I got a call yesterday afternoon from a good friend of mine who's an IT manager at a mid-sized local company. He wanted to talk about Linux, and the direction the conversation took gives me concern for the future of Linux in corporations. John announced that he needed to replace RedHat Linux and asked which distribution I'd recommend. The core problem was that Linux doesn't work properly with his Adaptec SCSI host adapter. John contacted the guy that maintains the Adaptec SCSI drivers for Linux, and that guy told him that there's a problem with the Linux kernel itself. Apparently, the workaround, such as it is, is to use the multiprocessor kernel. That apparently works, but provides pathetic performance.
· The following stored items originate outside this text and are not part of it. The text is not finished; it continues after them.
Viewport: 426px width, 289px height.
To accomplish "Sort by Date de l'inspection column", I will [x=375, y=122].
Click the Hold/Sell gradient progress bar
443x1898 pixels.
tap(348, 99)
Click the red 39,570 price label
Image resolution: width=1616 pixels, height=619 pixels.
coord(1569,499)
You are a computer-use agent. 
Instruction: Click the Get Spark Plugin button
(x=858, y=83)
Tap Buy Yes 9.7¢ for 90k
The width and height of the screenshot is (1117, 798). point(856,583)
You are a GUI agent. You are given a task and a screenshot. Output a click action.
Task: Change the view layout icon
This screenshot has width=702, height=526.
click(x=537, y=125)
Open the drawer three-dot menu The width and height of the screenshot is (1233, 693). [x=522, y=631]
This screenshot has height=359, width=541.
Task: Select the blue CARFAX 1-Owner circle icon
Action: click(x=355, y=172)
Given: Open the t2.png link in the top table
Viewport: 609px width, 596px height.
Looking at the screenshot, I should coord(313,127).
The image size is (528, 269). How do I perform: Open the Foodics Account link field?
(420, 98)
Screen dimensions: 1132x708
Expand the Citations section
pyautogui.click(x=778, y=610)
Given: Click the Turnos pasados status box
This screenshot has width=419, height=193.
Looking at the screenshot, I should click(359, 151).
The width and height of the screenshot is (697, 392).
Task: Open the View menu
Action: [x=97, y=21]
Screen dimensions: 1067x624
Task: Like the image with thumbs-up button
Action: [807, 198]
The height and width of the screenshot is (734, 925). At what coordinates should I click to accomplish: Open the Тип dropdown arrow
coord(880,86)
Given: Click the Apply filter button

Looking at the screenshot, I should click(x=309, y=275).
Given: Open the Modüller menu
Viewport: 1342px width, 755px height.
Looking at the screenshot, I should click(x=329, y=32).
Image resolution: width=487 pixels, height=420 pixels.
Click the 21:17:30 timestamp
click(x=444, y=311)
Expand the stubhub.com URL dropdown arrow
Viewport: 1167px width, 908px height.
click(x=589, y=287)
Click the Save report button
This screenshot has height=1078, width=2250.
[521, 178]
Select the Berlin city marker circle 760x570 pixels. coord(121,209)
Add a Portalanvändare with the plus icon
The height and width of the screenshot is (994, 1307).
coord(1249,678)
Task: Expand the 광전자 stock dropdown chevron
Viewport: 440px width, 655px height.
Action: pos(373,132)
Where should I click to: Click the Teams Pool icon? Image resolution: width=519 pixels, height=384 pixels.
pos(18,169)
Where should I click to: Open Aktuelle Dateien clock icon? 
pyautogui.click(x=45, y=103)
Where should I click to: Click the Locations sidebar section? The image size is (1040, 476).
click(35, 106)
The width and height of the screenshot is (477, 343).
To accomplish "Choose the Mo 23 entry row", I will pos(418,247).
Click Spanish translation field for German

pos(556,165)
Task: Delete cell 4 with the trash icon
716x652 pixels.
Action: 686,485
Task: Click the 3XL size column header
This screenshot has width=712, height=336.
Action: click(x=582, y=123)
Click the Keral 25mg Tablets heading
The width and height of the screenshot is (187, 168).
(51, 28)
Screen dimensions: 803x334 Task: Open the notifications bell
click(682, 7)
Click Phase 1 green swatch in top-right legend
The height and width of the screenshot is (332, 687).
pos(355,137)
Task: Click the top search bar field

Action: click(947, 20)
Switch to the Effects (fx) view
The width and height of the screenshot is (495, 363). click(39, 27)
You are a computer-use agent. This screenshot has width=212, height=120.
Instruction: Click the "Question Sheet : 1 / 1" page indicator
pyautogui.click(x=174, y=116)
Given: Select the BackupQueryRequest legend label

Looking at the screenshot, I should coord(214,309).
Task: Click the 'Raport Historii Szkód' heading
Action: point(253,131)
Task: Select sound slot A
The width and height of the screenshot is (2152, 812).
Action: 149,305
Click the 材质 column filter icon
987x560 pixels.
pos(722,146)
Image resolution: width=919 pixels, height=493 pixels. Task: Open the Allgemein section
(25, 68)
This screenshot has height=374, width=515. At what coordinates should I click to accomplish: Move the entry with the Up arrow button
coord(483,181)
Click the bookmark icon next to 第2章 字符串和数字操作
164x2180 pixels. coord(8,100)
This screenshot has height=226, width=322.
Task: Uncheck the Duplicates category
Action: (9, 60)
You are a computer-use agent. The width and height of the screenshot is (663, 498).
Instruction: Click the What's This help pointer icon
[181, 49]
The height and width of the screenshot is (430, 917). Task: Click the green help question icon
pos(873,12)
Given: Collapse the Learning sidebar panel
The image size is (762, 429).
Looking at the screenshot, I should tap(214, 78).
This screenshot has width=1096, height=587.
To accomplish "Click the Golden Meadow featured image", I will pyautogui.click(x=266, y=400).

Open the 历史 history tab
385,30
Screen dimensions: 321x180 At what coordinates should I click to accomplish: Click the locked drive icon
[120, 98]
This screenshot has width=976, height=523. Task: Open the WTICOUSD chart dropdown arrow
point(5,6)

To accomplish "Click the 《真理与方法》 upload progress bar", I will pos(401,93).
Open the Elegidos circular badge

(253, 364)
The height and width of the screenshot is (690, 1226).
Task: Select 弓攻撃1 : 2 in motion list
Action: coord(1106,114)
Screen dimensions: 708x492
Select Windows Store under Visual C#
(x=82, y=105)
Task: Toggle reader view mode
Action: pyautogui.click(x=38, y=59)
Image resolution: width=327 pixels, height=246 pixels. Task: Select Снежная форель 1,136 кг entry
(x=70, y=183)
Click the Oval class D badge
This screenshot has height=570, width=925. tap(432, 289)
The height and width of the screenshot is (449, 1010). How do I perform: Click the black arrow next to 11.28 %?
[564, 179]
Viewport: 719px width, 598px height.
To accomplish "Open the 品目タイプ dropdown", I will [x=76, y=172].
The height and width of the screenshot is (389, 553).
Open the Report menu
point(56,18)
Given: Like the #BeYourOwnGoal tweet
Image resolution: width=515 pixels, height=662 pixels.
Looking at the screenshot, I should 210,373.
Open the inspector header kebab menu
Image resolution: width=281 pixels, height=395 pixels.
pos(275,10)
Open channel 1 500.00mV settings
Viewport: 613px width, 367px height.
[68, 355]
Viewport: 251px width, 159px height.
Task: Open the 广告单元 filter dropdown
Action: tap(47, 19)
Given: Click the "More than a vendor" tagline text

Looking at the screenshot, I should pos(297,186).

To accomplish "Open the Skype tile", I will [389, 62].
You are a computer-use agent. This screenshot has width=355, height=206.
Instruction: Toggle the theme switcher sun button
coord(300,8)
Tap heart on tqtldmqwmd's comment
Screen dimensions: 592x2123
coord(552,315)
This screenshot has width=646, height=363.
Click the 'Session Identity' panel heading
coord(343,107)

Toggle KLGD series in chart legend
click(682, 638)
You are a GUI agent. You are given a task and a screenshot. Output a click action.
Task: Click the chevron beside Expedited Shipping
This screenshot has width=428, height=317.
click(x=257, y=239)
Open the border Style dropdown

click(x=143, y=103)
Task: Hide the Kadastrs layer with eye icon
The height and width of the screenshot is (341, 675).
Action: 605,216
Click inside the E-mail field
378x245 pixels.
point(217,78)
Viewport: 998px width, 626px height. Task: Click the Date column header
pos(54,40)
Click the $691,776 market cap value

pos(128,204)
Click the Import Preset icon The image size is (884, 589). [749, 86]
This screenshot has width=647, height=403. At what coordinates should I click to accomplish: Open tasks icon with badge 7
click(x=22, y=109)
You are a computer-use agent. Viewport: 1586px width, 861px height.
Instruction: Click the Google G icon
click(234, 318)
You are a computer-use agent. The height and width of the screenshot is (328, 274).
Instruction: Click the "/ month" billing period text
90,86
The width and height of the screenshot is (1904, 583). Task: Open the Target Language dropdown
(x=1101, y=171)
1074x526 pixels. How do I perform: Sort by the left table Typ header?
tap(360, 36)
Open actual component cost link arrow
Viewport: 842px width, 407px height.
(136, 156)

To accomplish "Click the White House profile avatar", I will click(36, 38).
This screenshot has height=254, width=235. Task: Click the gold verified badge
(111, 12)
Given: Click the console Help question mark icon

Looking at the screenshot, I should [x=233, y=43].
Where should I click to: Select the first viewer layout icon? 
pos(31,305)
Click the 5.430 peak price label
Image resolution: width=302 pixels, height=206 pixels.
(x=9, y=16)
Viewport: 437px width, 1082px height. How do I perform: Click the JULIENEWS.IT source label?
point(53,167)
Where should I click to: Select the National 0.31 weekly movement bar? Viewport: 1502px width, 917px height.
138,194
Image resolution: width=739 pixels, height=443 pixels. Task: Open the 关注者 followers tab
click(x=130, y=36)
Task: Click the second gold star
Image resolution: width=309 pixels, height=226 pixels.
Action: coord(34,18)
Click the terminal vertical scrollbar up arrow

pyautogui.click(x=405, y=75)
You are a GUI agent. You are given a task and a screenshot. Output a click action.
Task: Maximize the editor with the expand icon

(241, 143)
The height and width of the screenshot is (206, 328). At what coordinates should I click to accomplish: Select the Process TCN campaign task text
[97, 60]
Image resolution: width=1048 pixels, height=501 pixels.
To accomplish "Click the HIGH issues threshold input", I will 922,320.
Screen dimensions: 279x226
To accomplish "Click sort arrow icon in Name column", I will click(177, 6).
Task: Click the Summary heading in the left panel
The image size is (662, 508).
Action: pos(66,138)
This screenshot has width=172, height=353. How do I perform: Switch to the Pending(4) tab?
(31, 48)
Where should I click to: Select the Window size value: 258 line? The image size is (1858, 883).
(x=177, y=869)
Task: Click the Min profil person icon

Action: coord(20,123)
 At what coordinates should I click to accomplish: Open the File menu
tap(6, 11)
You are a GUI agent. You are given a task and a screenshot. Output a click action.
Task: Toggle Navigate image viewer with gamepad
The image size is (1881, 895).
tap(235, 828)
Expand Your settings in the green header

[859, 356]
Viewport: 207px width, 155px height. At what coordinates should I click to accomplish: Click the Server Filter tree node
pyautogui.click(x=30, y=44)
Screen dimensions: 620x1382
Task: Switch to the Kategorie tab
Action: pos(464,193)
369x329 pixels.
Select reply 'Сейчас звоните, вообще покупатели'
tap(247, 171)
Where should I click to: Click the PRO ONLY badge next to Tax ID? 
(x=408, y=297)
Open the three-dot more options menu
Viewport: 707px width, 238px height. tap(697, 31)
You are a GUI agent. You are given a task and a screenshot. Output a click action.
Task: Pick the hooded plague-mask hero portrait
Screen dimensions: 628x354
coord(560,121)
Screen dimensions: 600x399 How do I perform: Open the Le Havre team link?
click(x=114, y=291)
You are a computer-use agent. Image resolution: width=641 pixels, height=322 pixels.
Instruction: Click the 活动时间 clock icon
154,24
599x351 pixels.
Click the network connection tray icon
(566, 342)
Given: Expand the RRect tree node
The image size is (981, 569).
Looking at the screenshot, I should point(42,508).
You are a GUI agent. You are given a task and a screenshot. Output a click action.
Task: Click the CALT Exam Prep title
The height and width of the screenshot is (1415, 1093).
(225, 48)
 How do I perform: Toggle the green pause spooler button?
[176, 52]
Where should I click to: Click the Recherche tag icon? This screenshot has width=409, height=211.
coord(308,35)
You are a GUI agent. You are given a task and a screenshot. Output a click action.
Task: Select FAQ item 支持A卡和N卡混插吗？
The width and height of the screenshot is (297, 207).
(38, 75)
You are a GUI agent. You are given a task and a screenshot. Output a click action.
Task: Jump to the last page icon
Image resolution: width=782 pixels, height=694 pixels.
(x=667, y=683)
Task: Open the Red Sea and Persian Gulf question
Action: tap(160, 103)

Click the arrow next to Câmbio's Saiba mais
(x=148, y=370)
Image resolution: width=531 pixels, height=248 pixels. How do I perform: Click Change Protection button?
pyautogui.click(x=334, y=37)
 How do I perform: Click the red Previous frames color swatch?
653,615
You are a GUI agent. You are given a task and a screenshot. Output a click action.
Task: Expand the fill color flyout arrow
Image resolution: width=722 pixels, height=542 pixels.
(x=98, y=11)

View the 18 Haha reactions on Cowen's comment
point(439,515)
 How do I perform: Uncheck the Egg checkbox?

At that point, I was confused. I asked John if the problem was with the kernel itself and he said it was. I asked if the problem was in the 2.4 kernel, and he said it was. So at that point, I couldn't figure out what the point was to changing from Red Hat to some other distribution. After all, if it's a kernel problem, changing distributions isn't going to solve anything. Well, it turns out that John's reason for wanting to change distributions had nothing to do with the SCSI problem, except indirectly.

In trying to solve the problem, he'd attempted to run Red Hat's automatic update, which downloads all files and patches that are more recent than what is currently installed. He'd used that service a month or so ago with no problem, but this time it informed him that he had to sign up for a paid maintenance agreement in order to access the service. Red Hat wanted $15 per month for that service, and John was irate. He allowed that he'd be willing to pay $15 per year, but he thought $15 per month was simply outrageous, given the low cost of buying the Red Hat distribution itself. His exact words were, "That's like buying a car for $20,000 and then finding out that the maintenance contract costs $60,000 per year."

Now, understand that John is used to spending money on software. His company runs PeopleSoft with hundreds of users, so John is used to signing off on purchase orders of a million dollars or more for software, and tens to hundreds of thousands of dollars for consultants. His company runs UNIX on heavy-iron HP servers, so he's used to signing off on maintenance contracts that cost tens to hundreds of thousands. Nor is John a pointy-haired manager. He's a techie, with a degree in computer science. He's been running Linux at home for several years, and is as comfortable in Linux as he is in Windows. He's forgotten more about configuring Cisco routers and building internetworks than I'll ever learn. He's a competent C programmer. If he wanted to take the time, I'm sure John has the skills necessary to write his own Adaptec SCSI driver for Linux. If anyone should be willing to support Open Source with his company's dollars, John is that person.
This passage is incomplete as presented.